今全ての人々にパートナーデジモンが存在する。
デジタルワールドは世界中の人に認知され、多くの人がこの世界を訪れるようになった。
今やこの世界は人々の生活の一部となっているのだ。
お台場の一軒家に両親と暮らす小学五年生の少女、猪狩沙綾(いかりさあや)もその一人である。
腰に届く長い黒髪とパチリと開いた目が特徴の元気な少女だが、平凡な家庭に生まれた極普通の一般人だ。
彼女も2年前、父親に買って貰ったデジヴァイスを手にしてからこの世界にのめり込んでいた。
元々、選ばれし子供達しか持っていなかったこのデジヴァイスも、デジタルワールドの研究が進んで行くに連れ、徐々に量産化されるようになり、今では沙綾のような一般人でも簡単に入手が出来る。それに伴い、時計、メール、倒した相手の戦闘データのロードなど、その機能をも、徐々に多様化させていく事となった。
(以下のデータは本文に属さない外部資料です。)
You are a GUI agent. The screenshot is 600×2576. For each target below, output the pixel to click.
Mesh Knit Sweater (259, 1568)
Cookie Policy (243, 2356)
彼女はこのデジヴァイスを手に、今日も放課後、親友2人と共にデジタルワールドで過ごす約束をしていた。
「たっだいまー。」
元気な声を響かせて、沙綾はガチャリと玄関の扉を開けた。
「あら、お帰り。今日は早いのね。」
「うん! 急いで帰ってきたの。これから友達と、"向こう"で待ち合わせしてるんだ。」
「あんまり遅いと晩ごはん抜きだからね!」
「はーい」
学校から帰宅後、台所から顔を出す母親の忠告を聞き流した彼女は、小走りで自室へと入る。
ベッドへと放り投げるようにランドセルを置き、制服を脱ぎ捨て、動きやすいショートパンツ、白を基調としたシンプルなシャツに着替え、身だしなみのチェックをした。
(よし、バッチリだね)
備え付けられた鏡に着替えを終えた彼女の全身が写し出される。顔立ちが整っているため、飾り気のない比較的シンプルなこの格好でも、なかなか様になっているようだ。
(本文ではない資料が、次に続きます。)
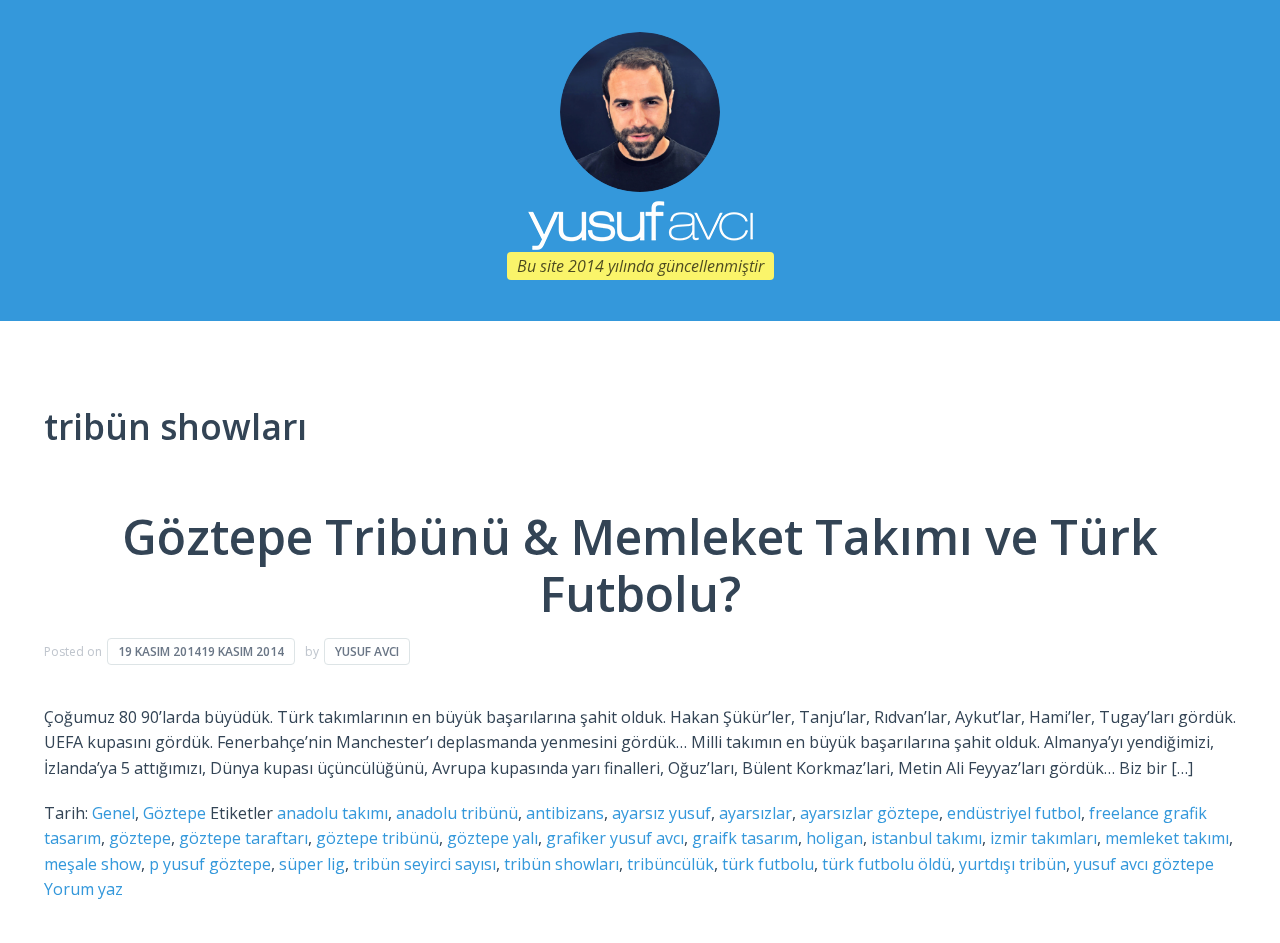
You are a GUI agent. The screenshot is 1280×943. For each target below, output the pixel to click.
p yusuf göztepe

着替えが終わると、沙綾は即座に机の上に置かれたショルダーバッグに手を伸ばす。
「持って行くものはっと」
彼女はバッグの中を開け、ゴソゴソと中身の確認をはじめた。
(ええと……双眼鏡に……地図に……一応怪我した時のための絆創膏と包帯に……それから……あったあった)
沙綾はバッグの底から一冊の小説を取り出す。
彼女のショルダーバッグには、冒険に必要な最低限の物が一通り入っているのだが、それに加え、2年前デジヴァイスと共に父親から貰った小説『デジモンアドベンチャー』もそれに混じっていた。
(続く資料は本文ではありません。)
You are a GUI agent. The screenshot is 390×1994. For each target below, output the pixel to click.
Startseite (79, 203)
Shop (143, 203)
この本は小説家、高石タケルが自身の体験を元に書いたノンフィクションで、『30年前の選ばれし子供の冒険の日々』が事細かに描かれている。実際、デジタルワールドで冒険を始めたばかりの頃は、この小説に書かれている事が何度となく役に立った事もあり、既に読破してしまった現在でも、こうしてバッグに忍ばせては、暇な時に読み返す彼女のお気に入りの本なのだ。
(忘れ物はないね)
バックを肩に掛け、デスクのパソコンを起動し、最後に彼女は時計を確認する。時間は3時を過ぎた辺りで、暗くなるまで残り3時間ほどだろう。慣れた手つきでパソコンを操作し、最後に力強くenterキーを叩いた。
「よーし準備完了! デジタルゲート、オープン」
画面が切り替わり、モニターに別の世界が写し出される。
ゲートが開いたのだ。
「ママー、行ってきまーす!」
台所に居る母に聞こえるように、彼女は少し声を張るが、その直後、母親の返事を待たずして、沙綾の身体はパソコンに吸い込まれるように消えていく。
遠くから響く"気を付けてね"という母の言葉は、彼女には届く事はなかったのだった。
視界が歪み、一瞬体が宙に浮き上がる感覚の後、彼女はゆっくりと目を開ける。
(ふう……到着っと……)
すると、そこに広がるのは先程までいた狭い自室ではなく、木造建築の様々な建物が立ち並ぶ広い"街"。どこか懐かしい雰囲気を出しながらも、所々に最新のパソコン端末が設置されている、まるで一つの都市のような場所。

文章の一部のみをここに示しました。